Публикация «Учителя» является важным открытием, поскольку ведет к пересмотру сложившихся представлений о духовном и творческом мире юного Брюсова, включая восприятие им христианства.

К 1889 году относятся первые автобиографические наброски Брюсова. Рефлексия стала его постоянным спутником и неотъемлемым атрибутом творчества. Теперь он не только заимствовал сюжеты у других авторов, но обратился к собственному жизненному опыту, следуя тютчевскому завету: «Лишь жить в себе самом умей, / Есть целый мир в душе твоей». С 1891 года в лирике доминирует «резиньяция», она приобретает характер лирической исповеди, с ярко выраженным первым лицом. «Параллельно с правдивой автобиографией, — отметил Н. К. Гудзий, — как она набрасывается поэтом в его дневниках и записях, создается поделенная на периоды автобиография литературная, отражаемая в стихах. Индивидуалистический по преимуществу, характер творчества будущего поэта-декадента, более всего неравнодушного к судьбам своей личности, в этих стихах вскрывается очень явственно»{26}. С осени 1890 года Брюсов начал вести дневник «Моя жизнь.
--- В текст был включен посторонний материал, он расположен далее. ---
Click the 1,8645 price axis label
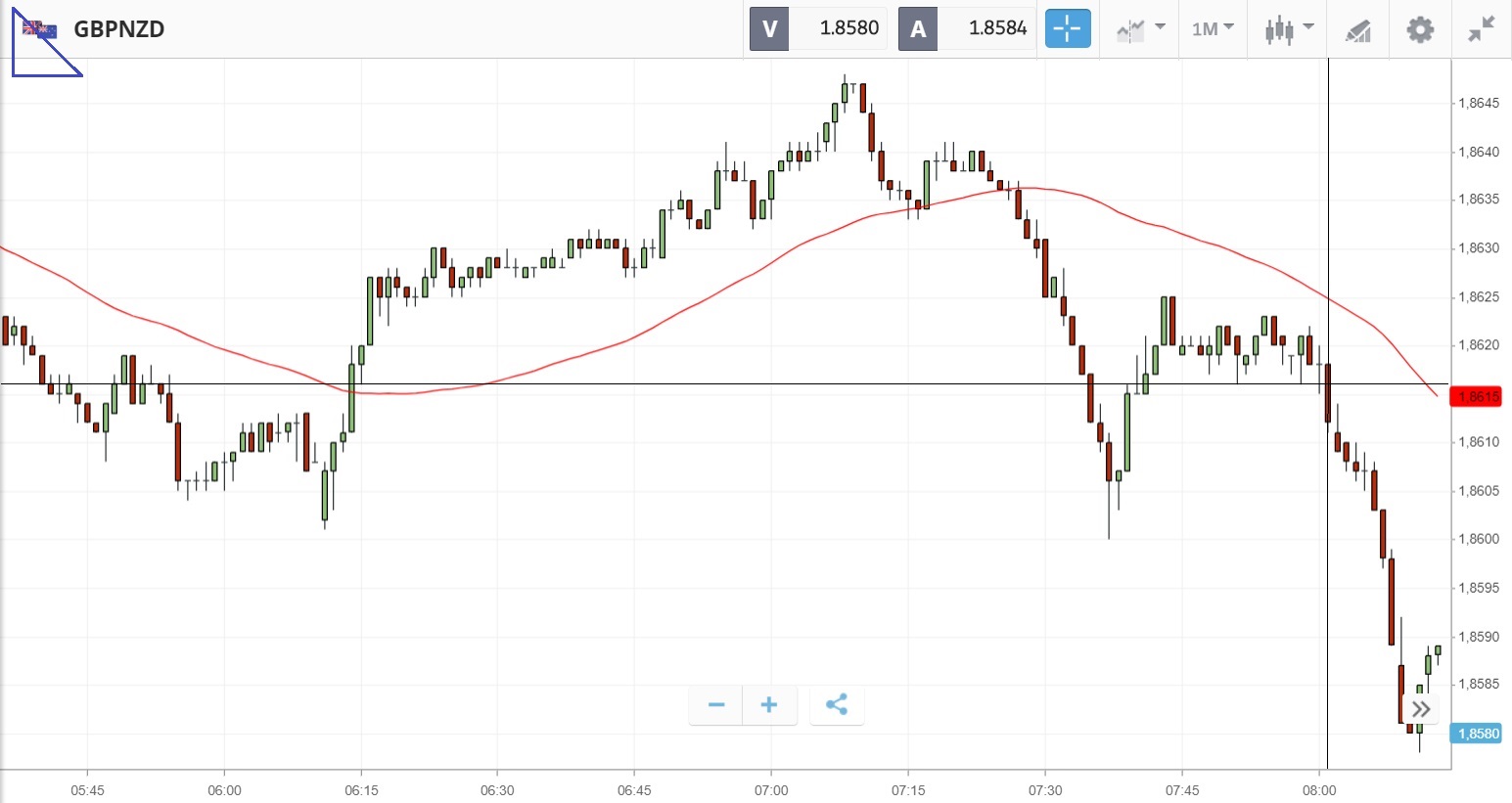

Материалы для моей автобиографии», а в следующем году составил свод всех своих стихотворений с 1881 года с ранними редакциями и примечаниями, раскрывавшими обстоятельства написания текста или содержавшими позднейшую оценку автора. «В этом тщательном собирании своих вещей и фиксировании их перед нами уже в эту пору обрисовывается будущий поэт, печатающий собрания своих произведений по типу академических изданий»{27}.